Action item: Pictures are to be omitted. Output only the lines from the one containing "Given: Click the" through the end of the data, word for word.

☆ ☆ ☆ ☆ ☆

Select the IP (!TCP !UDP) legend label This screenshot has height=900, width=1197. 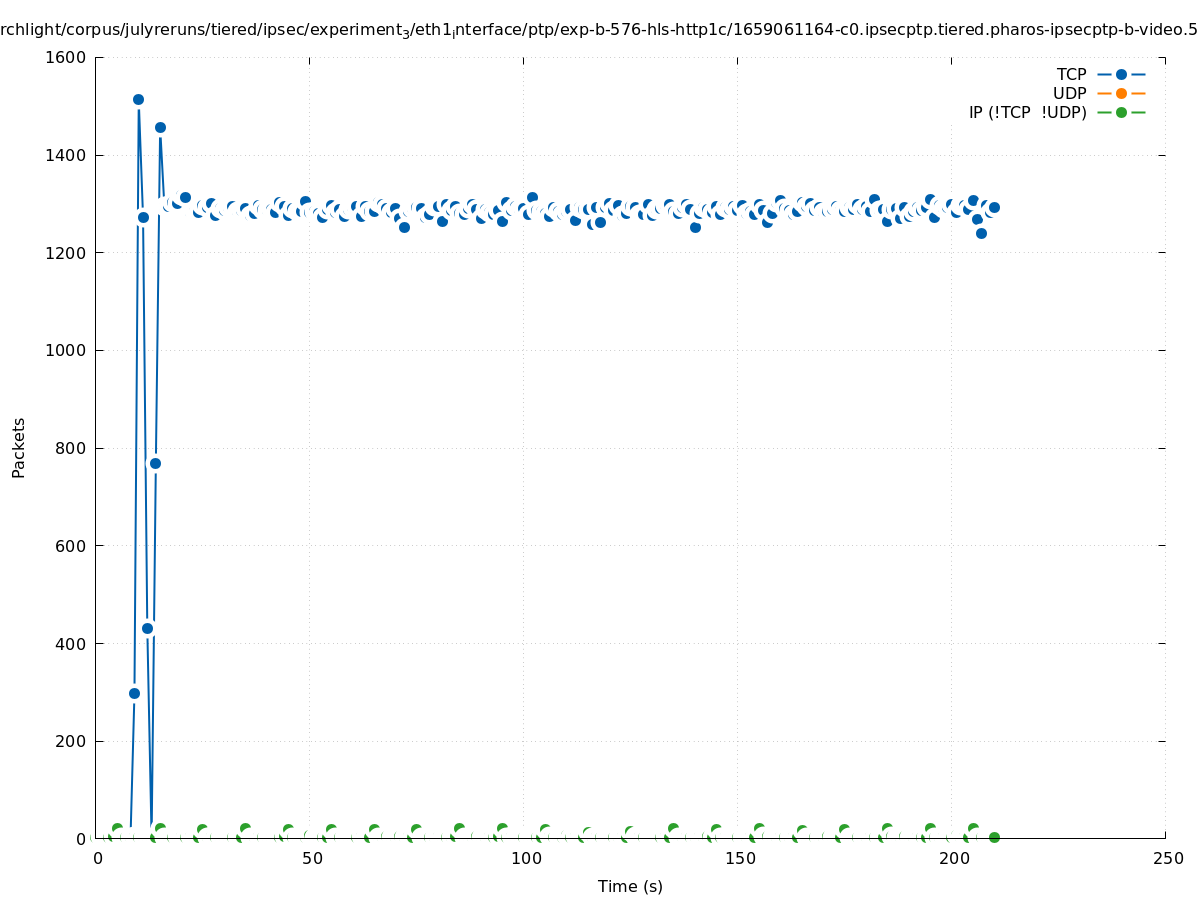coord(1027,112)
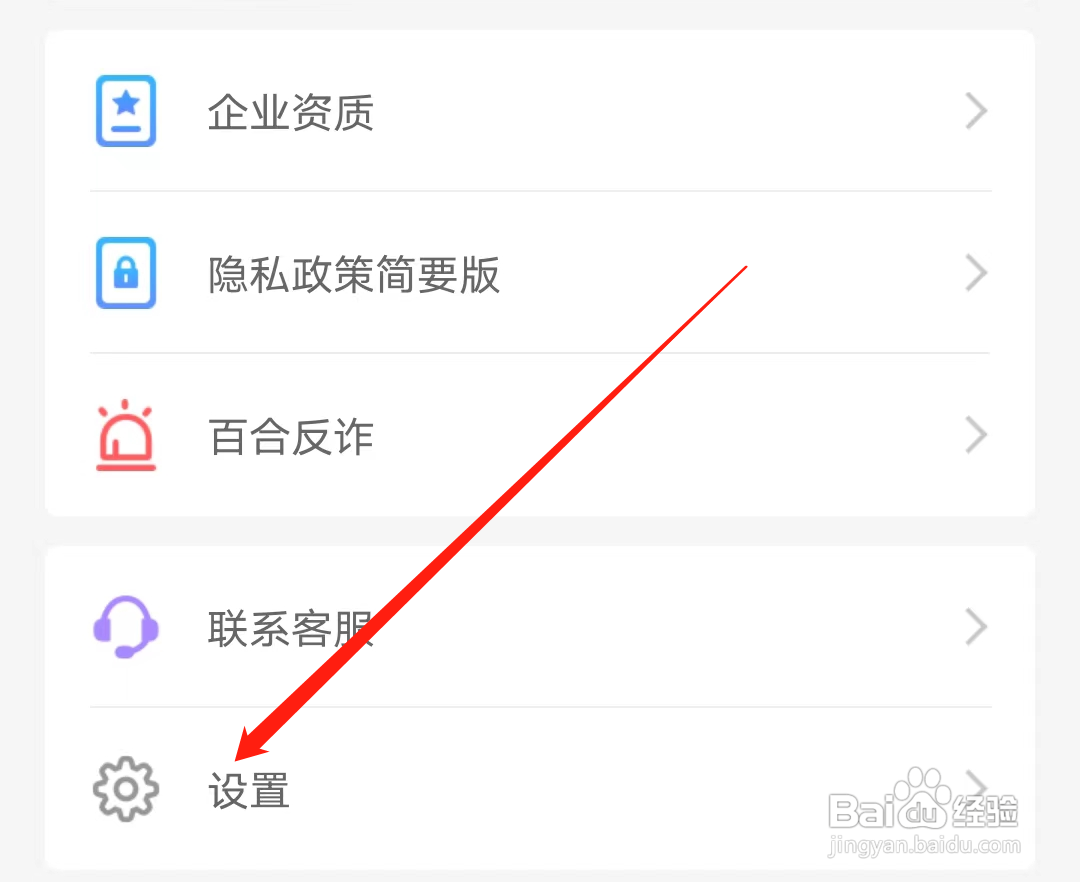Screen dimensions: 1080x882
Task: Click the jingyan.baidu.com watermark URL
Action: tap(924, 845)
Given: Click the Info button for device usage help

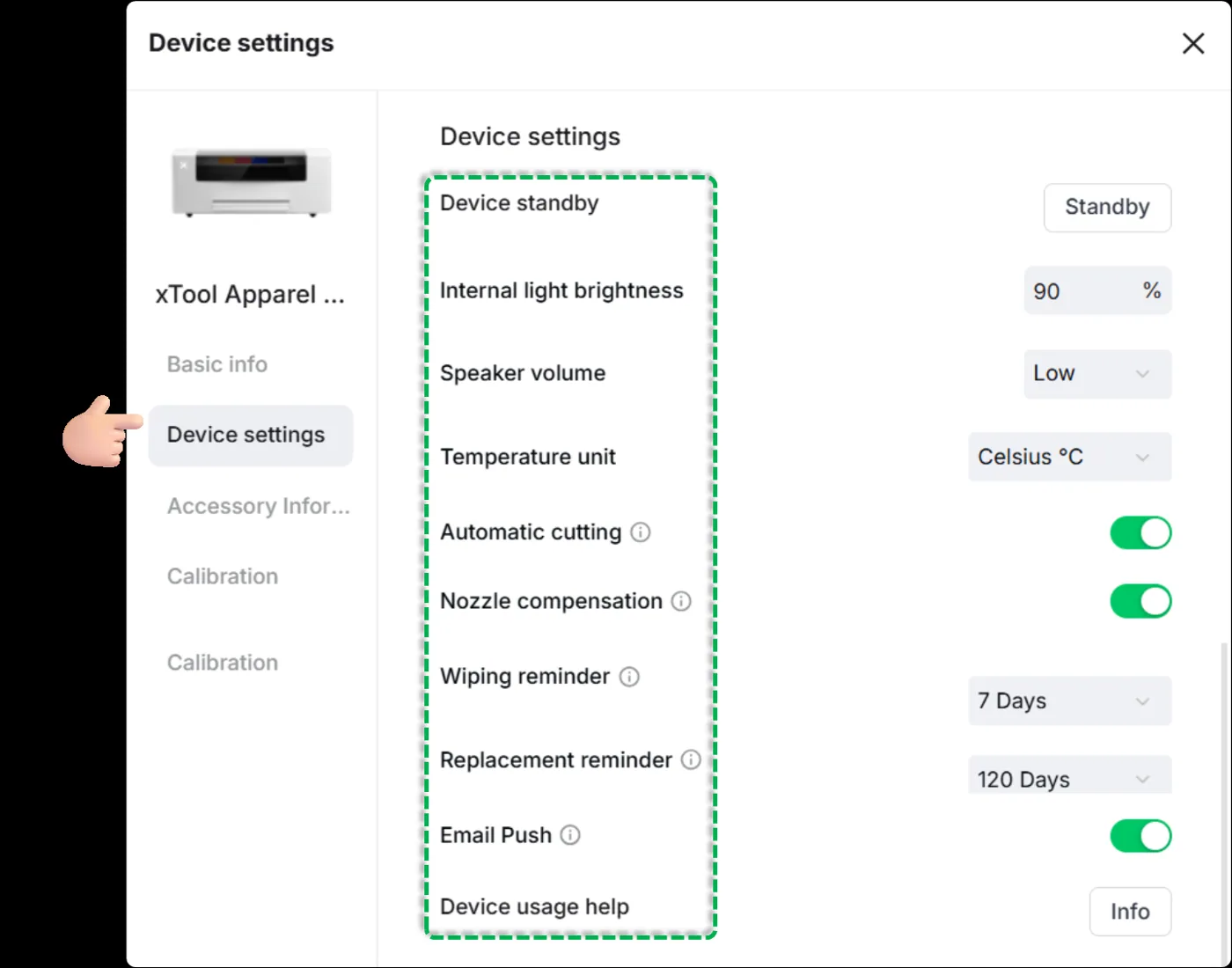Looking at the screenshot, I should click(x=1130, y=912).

☆ ☆ ☆ ☆ ☆

Response box:
Given: Click the Info button for device usage help

Looking at the screenshot, I should click(x=1130, y=912).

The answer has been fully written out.